:: PROBLEM TO SOLVE ::
From the line containing "Task: Open the Edit menu" through the last line of the records below, output every line exactly as it appears, but leave out the pictures.

(Saved entries)
== == ==

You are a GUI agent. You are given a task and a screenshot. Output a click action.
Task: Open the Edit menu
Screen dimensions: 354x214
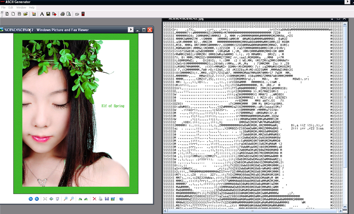point(11,7)
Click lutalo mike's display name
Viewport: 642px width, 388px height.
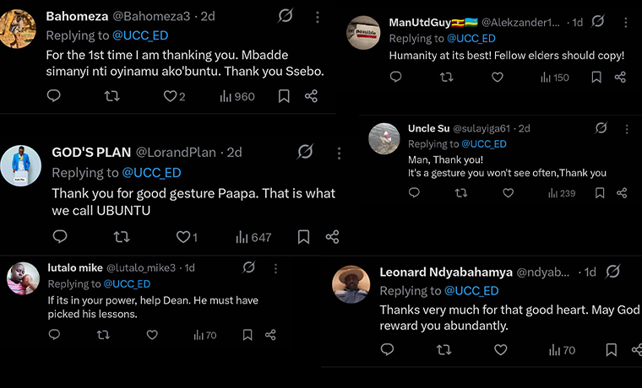point(73,267)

== == ==

:: EXERCISE OUTPUT ::
Task: Open the Edit menu
Screen dimensions: 354x214
point(11,7)
Click lutalo mike's display name
Viewport: 642px width, 388px height.
point(73,267)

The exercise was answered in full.